When the model fails to do the math, it falls back on its training data. The prompt “Bomb” activates millions of hidden associations with explosions and danger, completely overriding the logical circuit.

To Pearl, Wolfram’s “observer-dependent physics” is just a fancy way of saying “the prompt biased the output.”

“Wolfram’s ‘foliation’ is a metaphysical relabeling of a specific backdoor path,” Pearl concludes. “Calling it ‘observer-dependent physics’ is causally incomplete because it obscures the fact that the systematic nature of the residue is caused by the external semantic environment (training data priors), not an inherent, necessary ‘law’ of the computational bounds.”

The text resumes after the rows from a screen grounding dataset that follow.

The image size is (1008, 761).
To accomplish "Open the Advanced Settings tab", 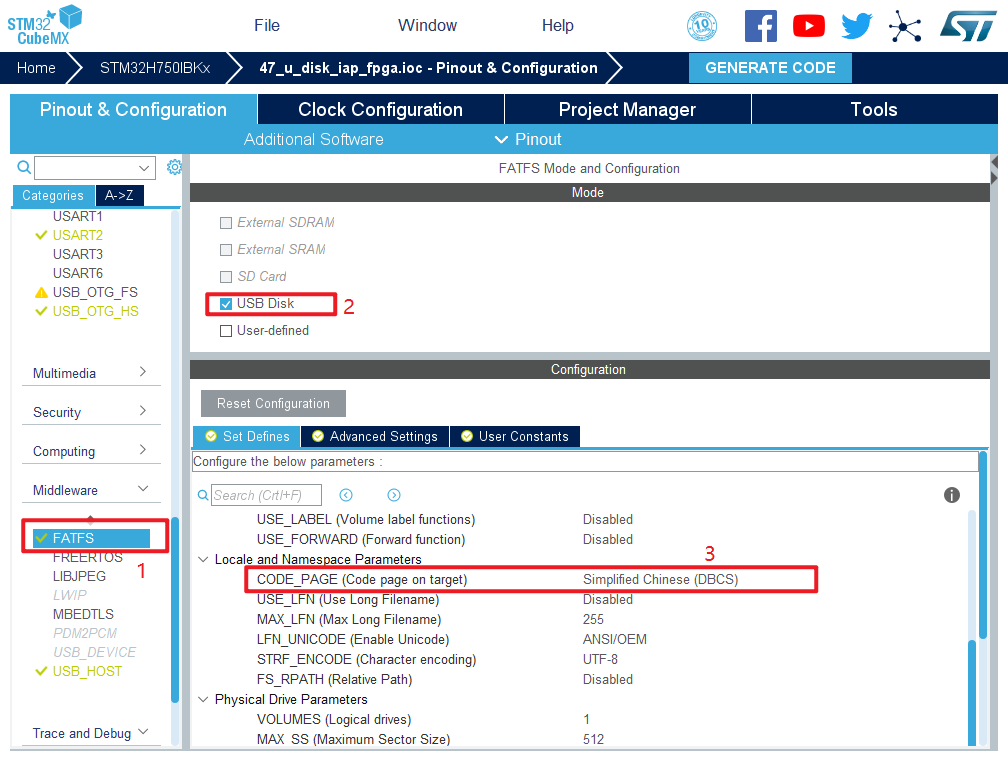I will [x=374, y=436].
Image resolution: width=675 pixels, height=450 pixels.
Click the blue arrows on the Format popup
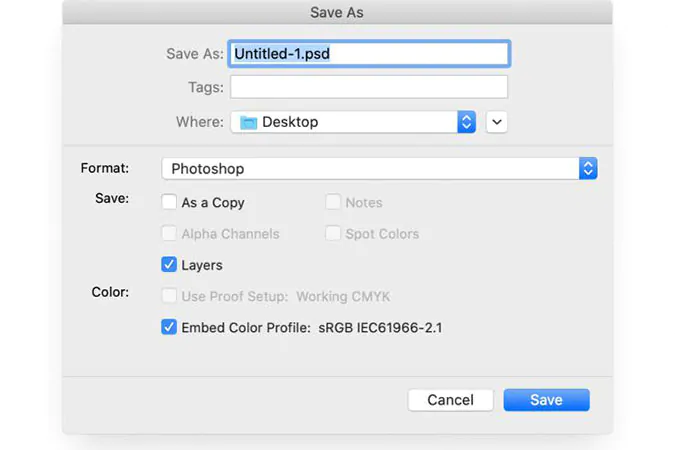(x=588, y=169)
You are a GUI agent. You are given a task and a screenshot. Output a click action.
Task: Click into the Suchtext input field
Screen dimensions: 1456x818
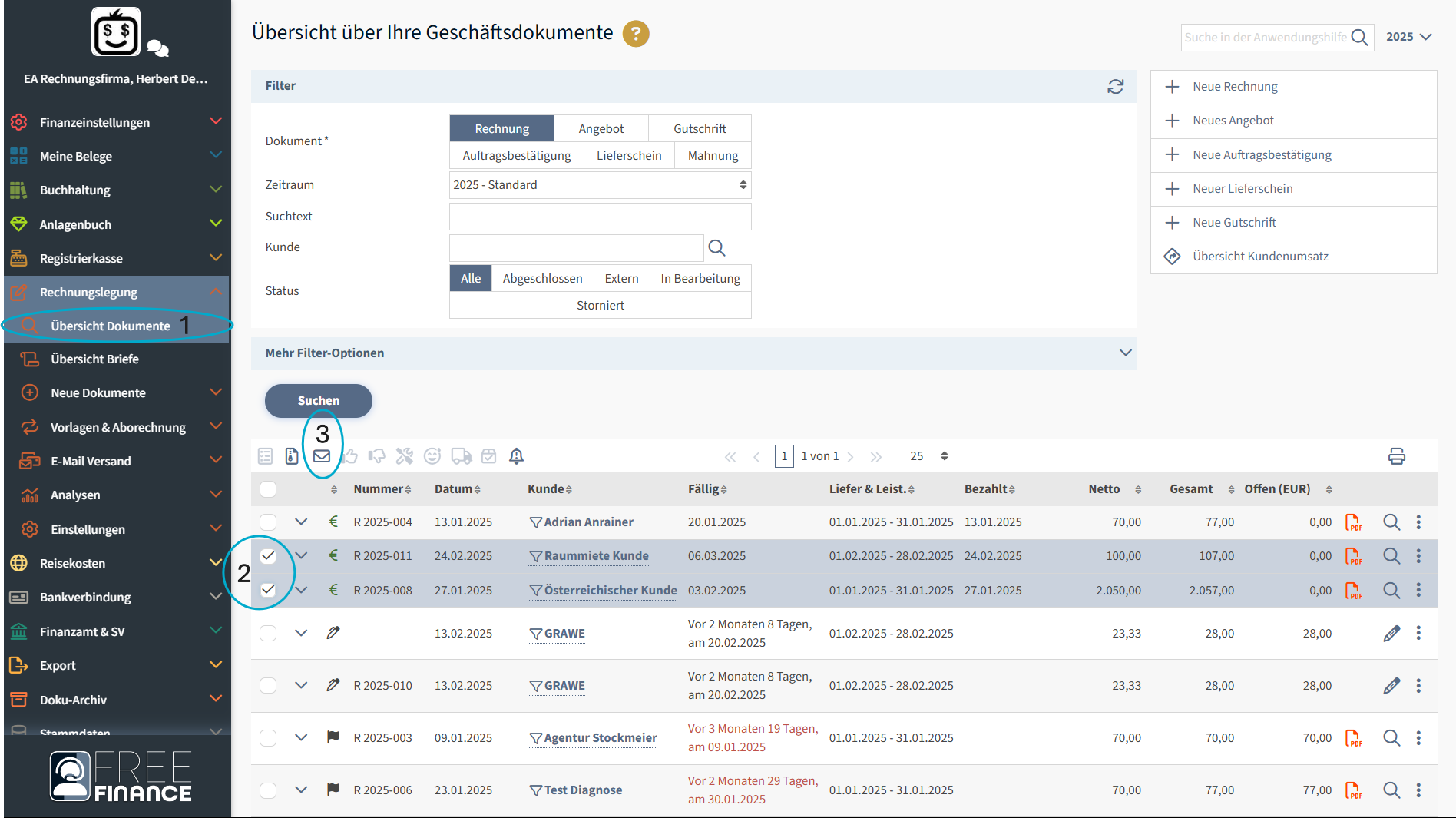599,217
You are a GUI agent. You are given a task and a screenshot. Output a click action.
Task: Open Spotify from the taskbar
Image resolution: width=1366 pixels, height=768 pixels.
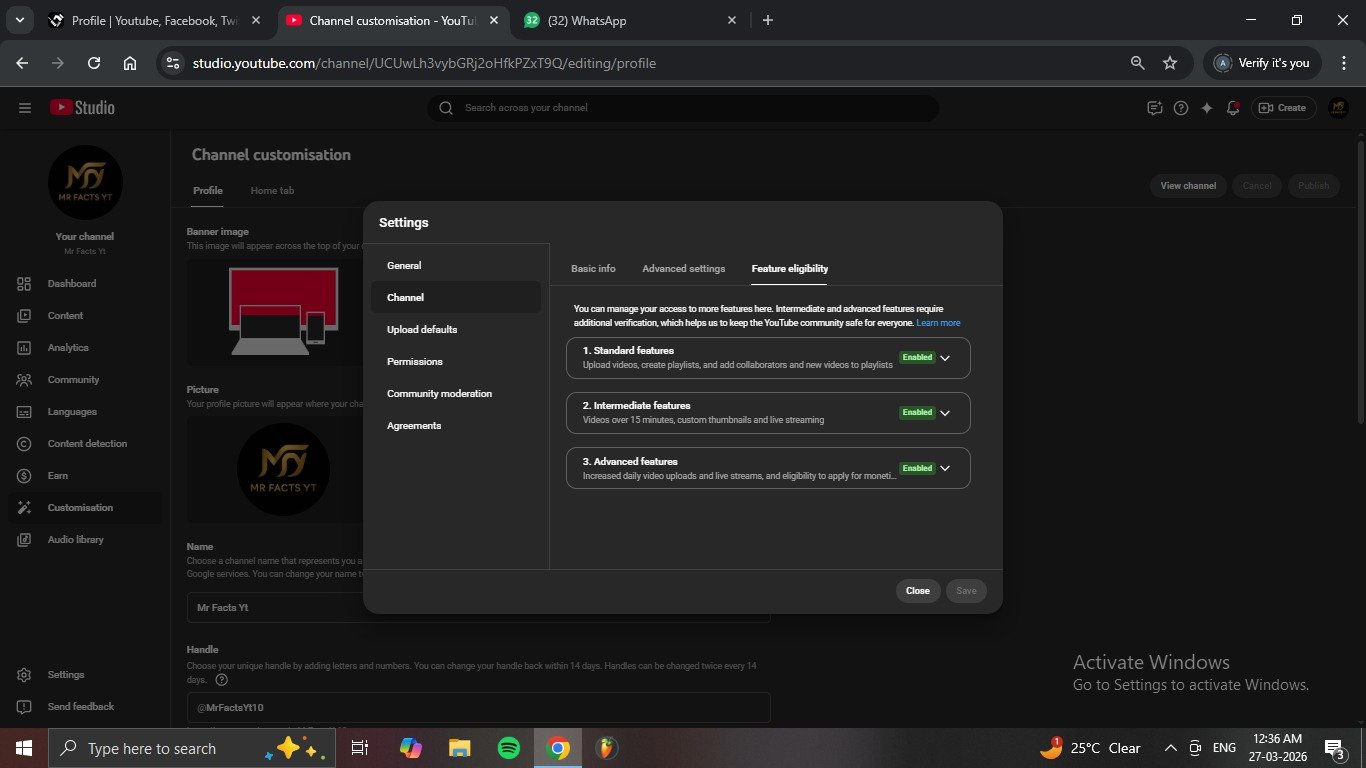pos(508,748)
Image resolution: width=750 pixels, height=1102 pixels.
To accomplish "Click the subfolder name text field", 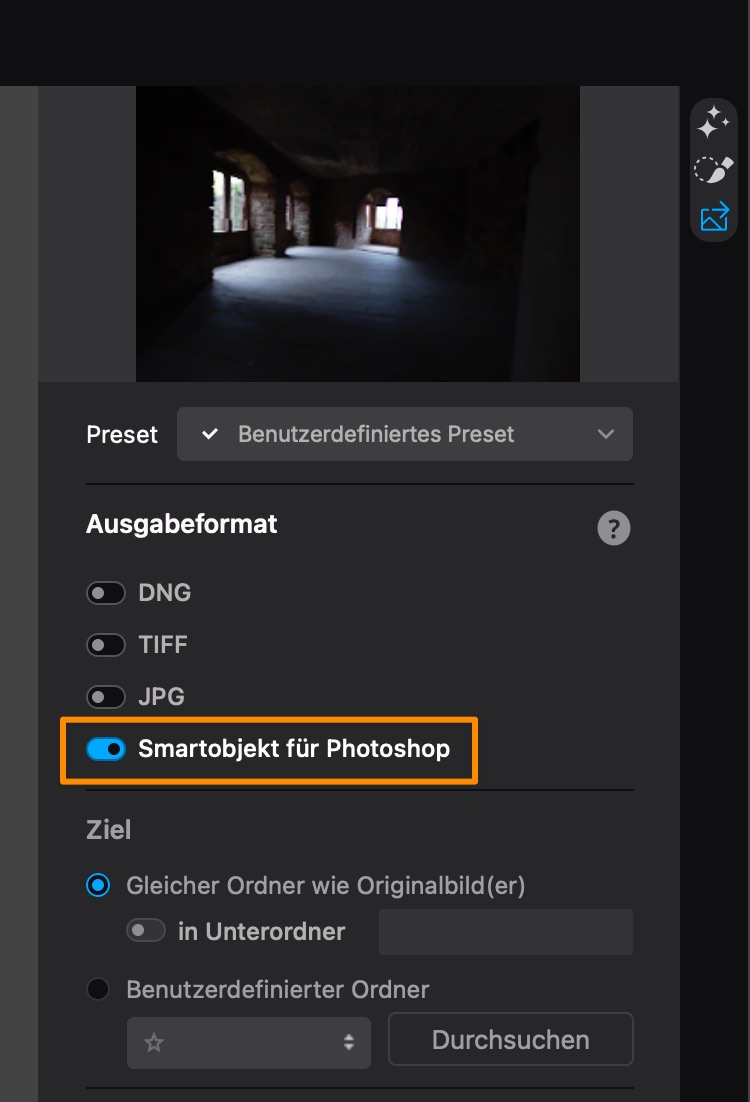I will [x=505, y=931].
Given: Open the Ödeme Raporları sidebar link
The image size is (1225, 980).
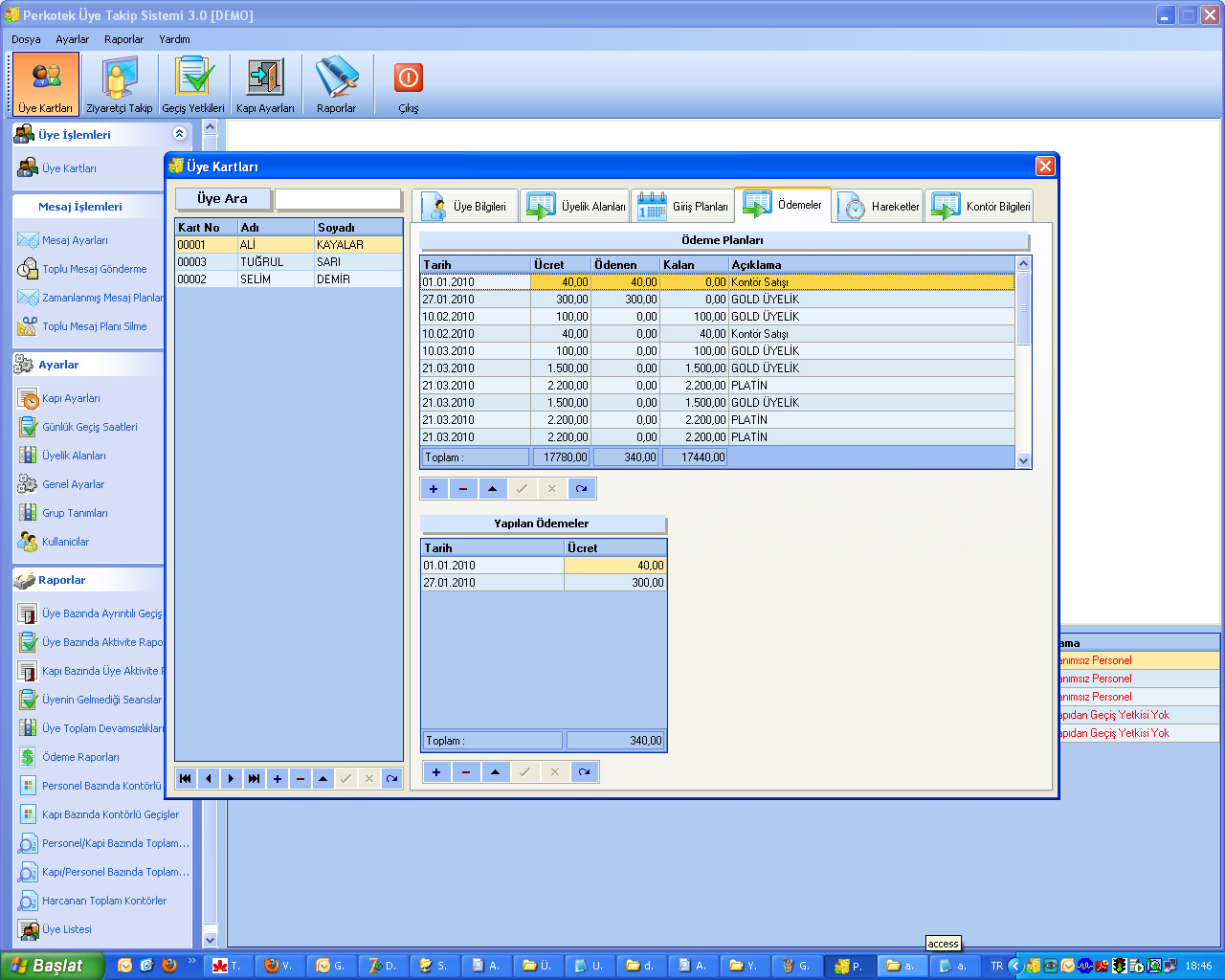Looking at the screenshot, I should pyautogui.click(x=80, y=757).
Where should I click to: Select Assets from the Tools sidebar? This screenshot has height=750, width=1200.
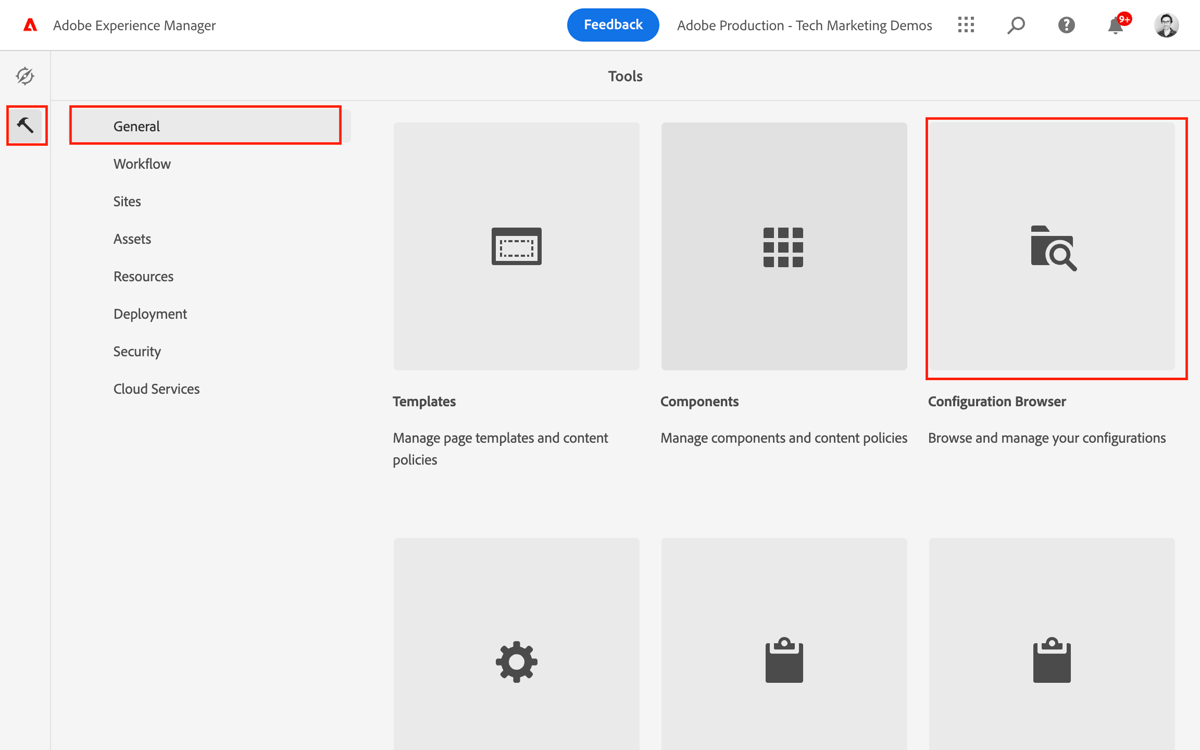[x=132, y=238]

In short: computational irreducibility explains why the AI fails to solve the puzzle. But the prompt—and the vast ocean of human text the AI was trained on—explains how it fails.

The Ghost is Just a Mirror

The debate between Wolfram and Pearl cuts to the very core of how we understand artificial intelligence.

Wolfram wants us to view these models as alien observers, trapped in their own subjective realities, generating new laws of physics out of their own cognitive limitations. He wants to elevate their failures to the level of cosmology.

Pearl wants us to view them as machines, built by humans, trained on human data, and manipulated by human prompts. When they break, they don’t fracture into new universes; they simply default to the strongest statistical signals we fed them.

The ghost in the machine isn’t a new god generating physical laws. It’s just a mirror, reflecting our own stories back at us when the math gets too hard.